Historical information

Early 1900's. "Boiling the billy". The term billy or billycan is particularly associated with Australian usage, but is also used in the UK and Ireland. It is widely accepted that the term "billycan" is derived from the large cans used for transporting bouilli or bully beef on Australia-bound ships or during exploration of the outback, which after use were modified for boiling water over a camp fire.
Postcards developed out of the complex tradition of nineteenth-century printed calling cards, beginning with the advent of the Cartes-de-Visite in France. In the 1850s, Parisian photographer Andre Adolphe Eugene Disderi invented a photographic process involving egg white, albumen, and silver nitrate to create inexpensive portraits on paper cards. These photographic Cartes-de-Visites were 2 1/2 (75mm) by 4 inches (98mm) and became a popular, collectable form of "visiting cards" world-wide.

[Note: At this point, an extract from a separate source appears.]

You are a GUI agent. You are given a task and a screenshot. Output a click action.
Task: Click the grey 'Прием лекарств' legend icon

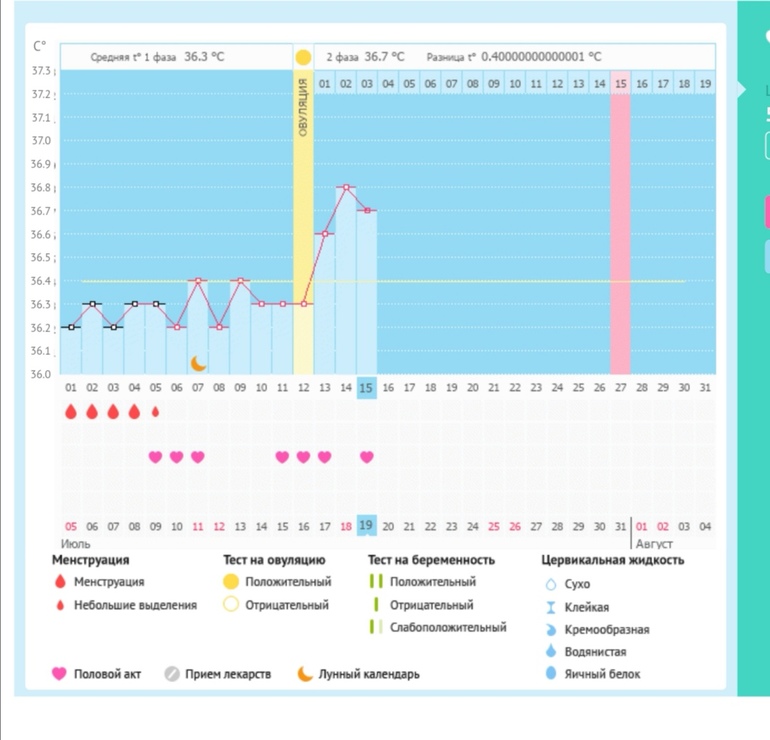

Photographers would reprint portraits of famous individuals they had taken at their studios or during travel and sell them as collectable cards.
Postcards as we know them now first began in 1861 as cards mailed by private post. In the 1870s picture postcards grew in popularity throughout the United States, Britain, Europe, and Japan. Cards were first permitted to have a "Divided Back," with text written on the left half of a dividing line and the address on the right half, beginning in England in 1902. Around 1900 the first postcards made of "Real Photos" rather than artwork began to circulate, aided in by advances in amateur photography equipment by companies such as Kodak. Kodak also introduced postcard paper for photographic development and photography studios began to offer portraits printed as postcards Many local town, countryside, and architectural images were captured during this period by local photographers, then printed and sold as postcards . Advances in amateur photography all contributed to a postcard craze that lasted from 1900 to the First World War. Postcards were the preferred means to send a quick note, whether across town or across a continent.

Physical description

Postcard with a black and white Photograph on the front and a 'Divided Back ' for the message and address.
There are seven men surrounding the billy suspended over a camp fire. The ground has a lot of dead branches around. One man is bending down towards the billy. Two men on either side of the camp fire are carrying either a white bag across their shoulders or the fish in their hands. You can see, that there is some steam also coming out of the billy, which means that its hot.

Inscriptions & markings

Court Post Card. / this space may be used for correspondence. / The address only to be written here.